• **REQUIRED WORK**: I need only the number of lines in this data that contain the string "will".

• **THE INPUT**:

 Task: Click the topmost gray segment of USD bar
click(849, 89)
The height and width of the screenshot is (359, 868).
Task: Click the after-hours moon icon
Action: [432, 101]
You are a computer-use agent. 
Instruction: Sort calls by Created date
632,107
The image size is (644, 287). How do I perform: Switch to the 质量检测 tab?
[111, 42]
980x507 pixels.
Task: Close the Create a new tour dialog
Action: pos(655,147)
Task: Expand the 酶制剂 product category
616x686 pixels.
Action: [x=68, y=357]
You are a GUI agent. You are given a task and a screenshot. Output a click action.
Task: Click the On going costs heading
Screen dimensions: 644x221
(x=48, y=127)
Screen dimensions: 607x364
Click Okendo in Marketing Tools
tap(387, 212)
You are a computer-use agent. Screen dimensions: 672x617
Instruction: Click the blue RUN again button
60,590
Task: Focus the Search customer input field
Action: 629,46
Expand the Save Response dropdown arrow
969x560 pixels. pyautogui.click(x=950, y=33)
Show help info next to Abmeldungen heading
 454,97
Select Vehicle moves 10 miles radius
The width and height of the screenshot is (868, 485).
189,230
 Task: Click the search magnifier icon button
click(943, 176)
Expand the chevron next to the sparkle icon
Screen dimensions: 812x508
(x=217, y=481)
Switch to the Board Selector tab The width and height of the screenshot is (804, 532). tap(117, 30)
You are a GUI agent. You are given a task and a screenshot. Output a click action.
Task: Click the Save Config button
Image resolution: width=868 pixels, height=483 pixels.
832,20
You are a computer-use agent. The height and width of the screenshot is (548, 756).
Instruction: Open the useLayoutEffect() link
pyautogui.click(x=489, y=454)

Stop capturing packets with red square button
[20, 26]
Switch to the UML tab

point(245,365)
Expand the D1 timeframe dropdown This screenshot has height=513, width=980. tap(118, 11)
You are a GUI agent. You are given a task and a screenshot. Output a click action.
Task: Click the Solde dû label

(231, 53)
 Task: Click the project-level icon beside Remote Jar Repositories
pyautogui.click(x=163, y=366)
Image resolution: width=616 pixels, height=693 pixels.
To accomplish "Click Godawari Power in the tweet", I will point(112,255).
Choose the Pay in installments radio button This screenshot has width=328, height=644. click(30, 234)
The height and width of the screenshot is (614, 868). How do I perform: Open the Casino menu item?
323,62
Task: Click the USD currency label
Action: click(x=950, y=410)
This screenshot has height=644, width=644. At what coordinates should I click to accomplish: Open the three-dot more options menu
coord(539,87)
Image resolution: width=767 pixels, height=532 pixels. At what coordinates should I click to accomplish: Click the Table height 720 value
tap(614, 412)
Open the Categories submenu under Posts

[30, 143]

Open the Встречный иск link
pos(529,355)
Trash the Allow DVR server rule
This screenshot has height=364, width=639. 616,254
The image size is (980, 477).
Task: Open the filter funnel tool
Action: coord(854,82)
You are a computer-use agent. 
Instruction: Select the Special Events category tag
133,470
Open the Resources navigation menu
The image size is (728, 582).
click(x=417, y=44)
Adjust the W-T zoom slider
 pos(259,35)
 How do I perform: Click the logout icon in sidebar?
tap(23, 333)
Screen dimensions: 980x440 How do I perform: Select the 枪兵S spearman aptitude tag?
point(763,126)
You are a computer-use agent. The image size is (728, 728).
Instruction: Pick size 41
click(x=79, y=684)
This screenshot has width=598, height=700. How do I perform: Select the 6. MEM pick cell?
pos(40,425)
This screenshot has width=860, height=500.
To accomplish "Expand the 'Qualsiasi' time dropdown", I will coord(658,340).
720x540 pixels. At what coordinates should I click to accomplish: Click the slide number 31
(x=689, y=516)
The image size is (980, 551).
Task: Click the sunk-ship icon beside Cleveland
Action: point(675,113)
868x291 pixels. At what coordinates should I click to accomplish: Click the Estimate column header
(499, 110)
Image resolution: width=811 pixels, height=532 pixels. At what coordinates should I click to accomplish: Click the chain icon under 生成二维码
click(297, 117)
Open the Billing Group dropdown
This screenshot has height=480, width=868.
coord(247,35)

• **SOLUTION BELOW**: 2